Sermon preached on 14 March 2010

Here's Bishop David's sermon for Lent 4.

It was good to have Bishop David here this morning – he came as he is currently our diocesan bishop. (And we won't be able to say that for long).


  1. David | Dah•veed says

    It is always interesting to me to travel the world from the comfort of my home on Sundays and get a feel for how different of our honored clergy approach a shared topic as we have the same readings in our Anglican worship. (Not forgetting that other flavors of Christians are also using those same readings as well.)

    Father Tobias Haller has a much different angle to this story in the form of poetry on his blog; The Elder Son and the Father’s Repentance

    Regarding Bishop David as you current ordinary, is that a canonical device of SEC, it seems different from how it is handled in TEC and so here in Mexico. When there is no diocesan bishop the Diocesan Standing Committee is then the ecclesiastical authority in a diocese and they can choose to “hire” a bishop for episcopal functions in the interim period until a new diocesan is elected and enthroned. The hired gun is often a neighboring diocesan, a resident or neighboring suffragan or assistant or they may even pull someone from retirement for a short period.

    I was happy, that as with you Father Kelvin, I had no trouble at all understanding +David’s accent! I see also that you have managed to repair that lean to your pulpit.
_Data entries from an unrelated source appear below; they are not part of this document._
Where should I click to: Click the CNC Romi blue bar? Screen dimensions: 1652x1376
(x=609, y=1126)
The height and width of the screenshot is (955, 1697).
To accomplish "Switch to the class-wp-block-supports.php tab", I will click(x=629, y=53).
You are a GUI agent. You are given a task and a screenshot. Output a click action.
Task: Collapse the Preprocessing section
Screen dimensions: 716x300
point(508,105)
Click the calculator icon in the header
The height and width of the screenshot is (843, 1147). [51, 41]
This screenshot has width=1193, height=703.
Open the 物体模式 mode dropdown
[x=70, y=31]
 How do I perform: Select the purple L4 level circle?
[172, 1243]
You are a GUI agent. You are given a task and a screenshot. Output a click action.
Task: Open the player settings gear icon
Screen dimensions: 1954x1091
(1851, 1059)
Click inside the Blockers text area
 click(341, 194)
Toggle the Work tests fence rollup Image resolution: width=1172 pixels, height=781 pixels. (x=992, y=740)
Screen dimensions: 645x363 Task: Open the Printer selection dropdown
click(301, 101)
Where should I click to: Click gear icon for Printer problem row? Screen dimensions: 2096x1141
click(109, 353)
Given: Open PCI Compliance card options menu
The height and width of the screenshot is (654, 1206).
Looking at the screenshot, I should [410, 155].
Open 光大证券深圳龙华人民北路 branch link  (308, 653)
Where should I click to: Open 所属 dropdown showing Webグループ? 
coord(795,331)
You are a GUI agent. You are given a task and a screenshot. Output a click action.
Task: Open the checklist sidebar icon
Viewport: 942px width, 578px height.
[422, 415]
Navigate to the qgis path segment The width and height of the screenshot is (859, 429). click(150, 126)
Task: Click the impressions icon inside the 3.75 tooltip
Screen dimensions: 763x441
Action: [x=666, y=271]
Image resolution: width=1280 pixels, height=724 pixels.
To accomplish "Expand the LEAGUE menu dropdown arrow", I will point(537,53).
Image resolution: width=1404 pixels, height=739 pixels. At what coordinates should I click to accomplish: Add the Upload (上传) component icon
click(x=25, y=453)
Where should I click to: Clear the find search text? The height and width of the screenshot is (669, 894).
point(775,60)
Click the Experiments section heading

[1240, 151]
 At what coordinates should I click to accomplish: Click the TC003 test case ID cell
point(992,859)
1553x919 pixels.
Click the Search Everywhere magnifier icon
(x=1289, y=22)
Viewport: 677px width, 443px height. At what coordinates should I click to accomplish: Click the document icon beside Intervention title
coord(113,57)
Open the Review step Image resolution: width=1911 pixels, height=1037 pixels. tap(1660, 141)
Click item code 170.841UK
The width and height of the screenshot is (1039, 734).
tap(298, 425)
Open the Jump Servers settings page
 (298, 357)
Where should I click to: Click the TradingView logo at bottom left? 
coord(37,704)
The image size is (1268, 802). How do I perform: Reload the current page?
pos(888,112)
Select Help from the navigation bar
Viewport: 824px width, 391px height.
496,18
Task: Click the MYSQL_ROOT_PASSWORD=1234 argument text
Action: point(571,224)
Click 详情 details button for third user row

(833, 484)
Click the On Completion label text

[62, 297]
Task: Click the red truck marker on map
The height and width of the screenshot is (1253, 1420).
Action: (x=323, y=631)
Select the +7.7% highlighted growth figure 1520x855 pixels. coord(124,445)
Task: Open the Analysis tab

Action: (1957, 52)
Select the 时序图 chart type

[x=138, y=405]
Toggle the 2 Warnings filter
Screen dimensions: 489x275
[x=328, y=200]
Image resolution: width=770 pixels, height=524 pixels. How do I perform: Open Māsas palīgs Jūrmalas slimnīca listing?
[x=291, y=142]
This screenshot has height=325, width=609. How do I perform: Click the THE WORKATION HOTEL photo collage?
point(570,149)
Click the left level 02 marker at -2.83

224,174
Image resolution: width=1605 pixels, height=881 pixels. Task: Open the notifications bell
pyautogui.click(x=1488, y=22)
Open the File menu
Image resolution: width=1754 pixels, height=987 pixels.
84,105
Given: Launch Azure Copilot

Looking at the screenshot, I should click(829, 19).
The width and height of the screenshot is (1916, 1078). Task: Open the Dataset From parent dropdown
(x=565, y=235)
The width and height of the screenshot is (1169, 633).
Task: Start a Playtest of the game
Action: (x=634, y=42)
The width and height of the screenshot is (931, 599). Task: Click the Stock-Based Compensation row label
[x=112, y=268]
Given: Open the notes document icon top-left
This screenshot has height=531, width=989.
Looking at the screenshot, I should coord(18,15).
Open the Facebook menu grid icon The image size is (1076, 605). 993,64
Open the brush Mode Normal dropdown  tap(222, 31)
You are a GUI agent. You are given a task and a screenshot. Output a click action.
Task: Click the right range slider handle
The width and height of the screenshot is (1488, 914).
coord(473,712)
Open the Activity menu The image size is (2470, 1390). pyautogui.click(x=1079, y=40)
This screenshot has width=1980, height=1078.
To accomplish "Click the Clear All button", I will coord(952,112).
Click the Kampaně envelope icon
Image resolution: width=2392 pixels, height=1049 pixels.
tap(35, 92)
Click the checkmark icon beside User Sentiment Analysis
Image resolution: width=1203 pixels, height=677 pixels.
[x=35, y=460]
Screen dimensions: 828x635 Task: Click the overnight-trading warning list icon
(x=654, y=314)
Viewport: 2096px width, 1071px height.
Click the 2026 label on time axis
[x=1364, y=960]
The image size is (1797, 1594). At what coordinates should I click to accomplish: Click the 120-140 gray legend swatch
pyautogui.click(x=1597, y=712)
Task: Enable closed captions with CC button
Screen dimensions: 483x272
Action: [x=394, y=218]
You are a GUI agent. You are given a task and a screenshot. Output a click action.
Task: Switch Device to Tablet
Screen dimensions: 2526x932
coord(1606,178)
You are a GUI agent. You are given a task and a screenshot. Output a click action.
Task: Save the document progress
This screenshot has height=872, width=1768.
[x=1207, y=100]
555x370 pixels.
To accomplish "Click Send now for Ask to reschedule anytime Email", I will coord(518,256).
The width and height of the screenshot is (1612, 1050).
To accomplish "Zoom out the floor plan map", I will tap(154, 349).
    When +David defined prodigal as extravagant waste I was immediately reminded of the writings of one of my favorite bishops, the blessed +John Shelby Spong at whose feet I studies one summer at Vancouver School of Theology. He often states, “God, who is the Source of Love, calls us to love wastefully.” God’s love for us is in the measure of extravagant waste and God calls us to love one another just as wastefully. As did the father in the parable.

    I cannot recall who of the Master Painters, but I know of a painting of the return of this Prodigal Son where the haste with which the father rushed to greet his son is represented in the fact that he is out in the road hugging his son in his fine clothes, but he is wearing mismatched shoes. I have experienced just such love and concern from my own Papá as I have seen him responding to emergencies in the middle of the night in our wee village and glancing down to see that he is wearing one shoe and a bedroom slipper!

    Pardon my rambles today, this simple sermon sparked many thoughts.

    • During an Episcopal Vacancy, it seems to be becoming common for someone to be appointed to be Bishops’ Commissary for the vacancy. This gives them delegated authority for administrative functions. The Ordinary, in such circumstances is usually the Primus though I think that the Priumus (or perhaps the Episcopal Synod) can nominate someone else to look after an Episcopal Vacancy.

  2. Ooh, what’s a Priumus? (and yes, I googled – unsuccessfully – before asking!)

  3. David | Dah•veed says

    A Priumus is a typo. Nothing more.

  4. Thanks! I did (genuinely) wonder if it was something different (like a collegiate group who make primus-like decisions in an empty see?) because of the “Primus though I think that the primus” (as opposed to Primus/s/he phrasing). Feel a bit D’Oh now.